Posts Tagged 'crime'

Looking for Bad Guys III: Using manipulation

Bad guys who are aware the knowledge-discovery tools will be used to look for them may also try to actively manipulate the process to their own advantage.

One way to do this is to get an insider working for them, someone who can alter the data or the results of the analysis to this benefit. This is probably the most common method: over all of history, probably more sieges have been successful because someone opened the gates from the inside than because the walls were broken through. It’s easy to get caught up in the cleverness of technology and forget that sometimes suborning someone is the easiest attack.

However, the focus of this blog is knowledge discovery, so let me concentrate on that. Before we talk about how manipulation can be exploited as a discovery tool, we need to talk about what manipulation looks like; and before we can do that, we need to think about the structure of the knowledge-discovery process.

It’s helpful to divide up the stages of knowledge discovery into:

  1. Collecting the data (CCTV images, transaction logs);
  2. Analysing the data (the part that’s usually thought of as the heart of knowledge discovery);
  3. Deciding on what to do with the results and taking action;

Although an adversary can only attack the process via the data that is collected (assuming they don’t have an insider), it is helpful to think of three different kinds of attacks, directed against each of the three stages.
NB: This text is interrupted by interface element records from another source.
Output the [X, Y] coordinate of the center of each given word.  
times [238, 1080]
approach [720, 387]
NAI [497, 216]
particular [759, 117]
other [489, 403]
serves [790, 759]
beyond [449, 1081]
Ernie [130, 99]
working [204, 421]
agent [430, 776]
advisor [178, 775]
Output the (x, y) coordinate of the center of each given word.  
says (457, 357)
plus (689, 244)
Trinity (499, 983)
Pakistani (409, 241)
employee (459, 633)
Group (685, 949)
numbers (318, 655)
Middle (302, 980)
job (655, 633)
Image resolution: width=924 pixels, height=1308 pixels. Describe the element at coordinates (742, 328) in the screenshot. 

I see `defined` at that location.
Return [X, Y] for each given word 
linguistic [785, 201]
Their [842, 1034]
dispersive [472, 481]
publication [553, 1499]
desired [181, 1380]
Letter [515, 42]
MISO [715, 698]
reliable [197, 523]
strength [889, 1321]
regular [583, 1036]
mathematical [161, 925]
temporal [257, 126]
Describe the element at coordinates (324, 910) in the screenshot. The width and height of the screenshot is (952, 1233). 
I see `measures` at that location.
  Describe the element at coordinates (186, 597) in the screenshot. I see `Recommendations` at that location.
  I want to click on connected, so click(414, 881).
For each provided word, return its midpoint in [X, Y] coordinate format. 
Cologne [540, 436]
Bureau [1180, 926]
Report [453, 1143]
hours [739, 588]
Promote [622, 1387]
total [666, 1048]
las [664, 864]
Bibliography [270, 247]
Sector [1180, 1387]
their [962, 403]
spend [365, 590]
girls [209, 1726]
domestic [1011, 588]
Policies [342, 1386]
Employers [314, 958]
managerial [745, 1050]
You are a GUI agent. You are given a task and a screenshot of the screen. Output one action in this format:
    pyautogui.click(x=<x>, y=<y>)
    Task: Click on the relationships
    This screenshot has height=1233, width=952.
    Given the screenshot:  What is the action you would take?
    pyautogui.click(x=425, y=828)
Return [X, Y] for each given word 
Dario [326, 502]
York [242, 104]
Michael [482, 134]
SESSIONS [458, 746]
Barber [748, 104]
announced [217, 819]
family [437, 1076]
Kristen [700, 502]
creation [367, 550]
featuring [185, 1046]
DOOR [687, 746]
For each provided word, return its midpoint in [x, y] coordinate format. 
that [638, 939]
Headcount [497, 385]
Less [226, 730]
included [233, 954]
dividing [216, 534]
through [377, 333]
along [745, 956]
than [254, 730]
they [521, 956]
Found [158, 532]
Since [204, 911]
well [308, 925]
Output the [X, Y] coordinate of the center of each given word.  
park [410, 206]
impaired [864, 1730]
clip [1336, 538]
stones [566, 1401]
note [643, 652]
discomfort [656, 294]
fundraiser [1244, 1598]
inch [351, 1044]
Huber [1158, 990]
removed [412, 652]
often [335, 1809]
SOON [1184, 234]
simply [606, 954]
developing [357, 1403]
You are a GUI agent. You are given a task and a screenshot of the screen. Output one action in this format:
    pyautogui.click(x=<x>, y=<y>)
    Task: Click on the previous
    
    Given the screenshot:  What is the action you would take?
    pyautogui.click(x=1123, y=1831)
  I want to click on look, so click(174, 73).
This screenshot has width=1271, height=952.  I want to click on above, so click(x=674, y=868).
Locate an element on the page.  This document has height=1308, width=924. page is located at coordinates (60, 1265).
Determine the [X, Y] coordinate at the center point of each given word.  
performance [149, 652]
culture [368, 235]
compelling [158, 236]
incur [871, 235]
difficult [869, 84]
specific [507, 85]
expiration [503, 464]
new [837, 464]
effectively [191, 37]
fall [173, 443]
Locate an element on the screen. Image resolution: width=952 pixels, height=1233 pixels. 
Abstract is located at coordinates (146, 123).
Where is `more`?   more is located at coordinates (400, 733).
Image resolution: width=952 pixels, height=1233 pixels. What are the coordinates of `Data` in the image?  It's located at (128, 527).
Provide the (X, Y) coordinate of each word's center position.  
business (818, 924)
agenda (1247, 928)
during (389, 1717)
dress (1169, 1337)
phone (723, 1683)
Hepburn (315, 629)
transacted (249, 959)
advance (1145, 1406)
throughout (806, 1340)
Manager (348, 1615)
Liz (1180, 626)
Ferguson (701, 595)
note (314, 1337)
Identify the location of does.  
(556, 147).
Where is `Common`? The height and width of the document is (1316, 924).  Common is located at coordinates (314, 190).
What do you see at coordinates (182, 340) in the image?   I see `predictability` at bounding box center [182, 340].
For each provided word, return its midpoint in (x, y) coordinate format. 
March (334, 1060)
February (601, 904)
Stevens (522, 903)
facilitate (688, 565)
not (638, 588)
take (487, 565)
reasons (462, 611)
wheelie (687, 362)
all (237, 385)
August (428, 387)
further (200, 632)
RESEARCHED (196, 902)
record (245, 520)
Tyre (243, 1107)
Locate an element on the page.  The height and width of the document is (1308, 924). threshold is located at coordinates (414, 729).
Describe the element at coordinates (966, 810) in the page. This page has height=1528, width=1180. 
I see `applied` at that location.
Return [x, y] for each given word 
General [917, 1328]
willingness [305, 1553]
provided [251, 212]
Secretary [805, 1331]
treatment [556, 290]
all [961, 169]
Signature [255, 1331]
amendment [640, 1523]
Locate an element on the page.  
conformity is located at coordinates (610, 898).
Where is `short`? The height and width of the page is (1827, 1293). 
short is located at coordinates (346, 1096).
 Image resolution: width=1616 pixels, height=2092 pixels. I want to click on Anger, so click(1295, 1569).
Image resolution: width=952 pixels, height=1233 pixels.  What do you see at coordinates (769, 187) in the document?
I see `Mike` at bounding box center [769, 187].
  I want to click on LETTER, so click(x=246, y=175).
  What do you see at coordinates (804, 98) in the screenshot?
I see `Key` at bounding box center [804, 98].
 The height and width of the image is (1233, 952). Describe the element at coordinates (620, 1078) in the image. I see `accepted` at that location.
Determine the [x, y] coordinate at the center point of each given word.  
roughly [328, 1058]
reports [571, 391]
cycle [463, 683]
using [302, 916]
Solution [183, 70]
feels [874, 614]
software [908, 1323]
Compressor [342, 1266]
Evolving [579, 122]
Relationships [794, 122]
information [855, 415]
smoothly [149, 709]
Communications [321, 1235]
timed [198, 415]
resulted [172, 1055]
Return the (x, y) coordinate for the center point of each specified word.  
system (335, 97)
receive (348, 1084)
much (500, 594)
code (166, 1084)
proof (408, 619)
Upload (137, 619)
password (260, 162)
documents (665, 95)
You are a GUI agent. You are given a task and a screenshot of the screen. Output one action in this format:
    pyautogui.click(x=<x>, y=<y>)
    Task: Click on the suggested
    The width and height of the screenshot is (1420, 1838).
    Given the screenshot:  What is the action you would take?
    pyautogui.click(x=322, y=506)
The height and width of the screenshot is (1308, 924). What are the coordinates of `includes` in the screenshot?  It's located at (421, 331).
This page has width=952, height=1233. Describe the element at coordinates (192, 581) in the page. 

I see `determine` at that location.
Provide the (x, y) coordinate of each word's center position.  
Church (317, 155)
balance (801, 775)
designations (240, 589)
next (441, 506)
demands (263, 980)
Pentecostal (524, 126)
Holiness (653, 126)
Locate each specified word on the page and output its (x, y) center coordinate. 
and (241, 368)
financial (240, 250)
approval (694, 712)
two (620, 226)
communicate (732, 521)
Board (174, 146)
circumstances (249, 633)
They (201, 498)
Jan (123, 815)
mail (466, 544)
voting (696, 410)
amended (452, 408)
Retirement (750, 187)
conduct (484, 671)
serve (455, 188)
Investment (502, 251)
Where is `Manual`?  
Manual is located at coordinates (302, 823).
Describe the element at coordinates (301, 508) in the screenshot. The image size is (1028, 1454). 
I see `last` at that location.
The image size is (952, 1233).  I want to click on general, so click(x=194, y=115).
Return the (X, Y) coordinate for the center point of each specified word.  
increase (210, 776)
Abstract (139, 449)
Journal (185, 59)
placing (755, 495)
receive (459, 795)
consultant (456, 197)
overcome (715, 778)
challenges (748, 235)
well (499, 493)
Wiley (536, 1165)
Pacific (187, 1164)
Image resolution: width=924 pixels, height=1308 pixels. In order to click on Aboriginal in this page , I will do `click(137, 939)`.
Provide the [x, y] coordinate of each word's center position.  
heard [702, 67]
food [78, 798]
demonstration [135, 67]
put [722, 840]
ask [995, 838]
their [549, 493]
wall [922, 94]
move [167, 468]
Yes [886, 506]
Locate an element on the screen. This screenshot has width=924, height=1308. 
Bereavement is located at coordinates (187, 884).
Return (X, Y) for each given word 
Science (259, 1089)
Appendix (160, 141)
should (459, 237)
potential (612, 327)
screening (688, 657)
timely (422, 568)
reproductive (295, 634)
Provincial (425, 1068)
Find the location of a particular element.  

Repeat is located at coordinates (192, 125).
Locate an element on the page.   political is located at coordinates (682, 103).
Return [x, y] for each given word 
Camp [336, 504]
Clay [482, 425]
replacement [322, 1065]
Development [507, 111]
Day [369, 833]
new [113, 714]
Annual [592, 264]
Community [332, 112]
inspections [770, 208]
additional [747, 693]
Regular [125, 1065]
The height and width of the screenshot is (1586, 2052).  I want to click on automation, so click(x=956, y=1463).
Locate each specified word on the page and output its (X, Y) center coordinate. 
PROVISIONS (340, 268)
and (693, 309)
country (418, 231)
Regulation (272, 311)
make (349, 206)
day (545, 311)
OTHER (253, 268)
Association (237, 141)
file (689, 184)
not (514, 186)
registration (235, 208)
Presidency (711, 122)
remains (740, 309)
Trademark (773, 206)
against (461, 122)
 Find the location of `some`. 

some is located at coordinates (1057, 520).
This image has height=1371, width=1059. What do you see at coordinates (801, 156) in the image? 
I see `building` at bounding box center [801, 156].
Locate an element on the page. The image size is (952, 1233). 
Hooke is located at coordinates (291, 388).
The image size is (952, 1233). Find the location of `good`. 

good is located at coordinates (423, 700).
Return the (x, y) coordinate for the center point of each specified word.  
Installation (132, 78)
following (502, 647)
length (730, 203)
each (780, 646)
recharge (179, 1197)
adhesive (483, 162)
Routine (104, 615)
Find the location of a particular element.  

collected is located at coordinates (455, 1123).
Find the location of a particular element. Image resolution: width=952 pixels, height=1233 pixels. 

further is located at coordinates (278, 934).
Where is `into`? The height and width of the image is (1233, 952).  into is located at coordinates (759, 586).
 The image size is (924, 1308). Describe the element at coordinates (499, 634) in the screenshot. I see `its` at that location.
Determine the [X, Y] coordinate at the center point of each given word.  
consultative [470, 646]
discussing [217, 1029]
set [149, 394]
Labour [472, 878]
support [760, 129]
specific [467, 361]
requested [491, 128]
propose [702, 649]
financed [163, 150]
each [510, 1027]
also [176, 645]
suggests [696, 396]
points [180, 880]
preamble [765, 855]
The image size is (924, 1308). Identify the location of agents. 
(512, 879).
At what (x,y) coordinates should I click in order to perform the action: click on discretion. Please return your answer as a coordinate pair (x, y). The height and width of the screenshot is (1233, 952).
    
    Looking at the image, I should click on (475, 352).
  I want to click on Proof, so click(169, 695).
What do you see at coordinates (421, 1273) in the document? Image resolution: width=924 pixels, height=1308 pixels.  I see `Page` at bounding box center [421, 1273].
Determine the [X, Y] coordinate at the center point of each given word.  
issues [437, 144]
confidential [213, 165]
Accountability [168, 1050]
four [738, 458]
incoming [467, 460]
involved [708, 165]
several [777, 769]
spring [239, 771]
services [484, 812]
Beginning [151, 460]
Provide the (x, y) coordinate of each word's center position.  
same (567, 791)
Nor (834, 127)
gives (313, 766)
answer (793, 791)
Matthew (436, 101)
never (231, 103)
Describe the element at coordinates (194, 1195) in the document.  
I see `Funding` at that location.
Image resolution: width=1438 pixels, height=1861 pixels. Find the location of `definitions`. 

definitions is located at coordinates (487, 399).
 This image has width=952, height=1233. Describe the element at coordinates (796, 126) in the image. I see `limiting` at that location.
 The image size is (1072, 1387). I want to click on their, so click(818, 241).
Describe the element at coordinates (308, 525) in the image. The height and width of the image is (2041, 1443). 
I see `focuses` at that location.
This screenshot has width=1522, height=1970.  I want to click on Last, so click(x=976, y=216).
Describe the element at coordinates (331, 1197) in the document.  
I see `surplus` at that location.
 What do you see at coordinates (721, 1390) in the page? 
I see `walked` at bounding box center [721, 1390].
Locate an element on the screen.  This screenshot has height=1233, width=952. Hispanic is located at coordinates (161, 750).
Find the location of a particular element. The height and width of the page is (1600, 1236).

The different attacks require understanding different aspects of the knowledge-discovery system.

Manipulating the data collection stage is probably the easiest, because it’s often possible to see and understand how the data is being collected. For example, the fields of view of CCTV cameras can usually be inferred from their positions (even if they are enclosed in black plastic bubbles) and so ways to move around them without coming into view can be worked out. Alternatively, disguises can be used to conceal who is being seen, even though an image is captured. One of the reasons identity theft is a big business is that it provides a way to have data captured about you, but data that is useless because it doesn’t connect to the real you.

Manipulating the decision and action stage is done using social engineering. This means trying to create the impression in the minds of the people who are making the decisions and taking the actions that the analysis system has made an error.

Manipulating the analysis stage is surprisingly easier than it should be. This is because most knowledge-discovery technology has been tuned to give good results in data with natural variation. This gives an opportunity to insert data that is the worst possible from the point of view of the algorithms, and so enable bad guys to hide their traces.

The technology used for knowledge discovery needs to be completely rethought to take manipulation into account. This is primarily why adversarial knowledge discovery is not just another application of knowledge discovery, but a completely different problem.

The good part about this is that attempts at manipulation also create an abnormal signature in the data; and the process can be tuned to look for this signature as well.

What this blog is about

All of us leave traces in the data that we create, either intentionally or as a side-effect of the things we do in the world — walking in front of a CCTV camera, turning on a cell phone, or whatever.

Lots of this data is analyzed, for example by businesses that want to build a relationship to customers.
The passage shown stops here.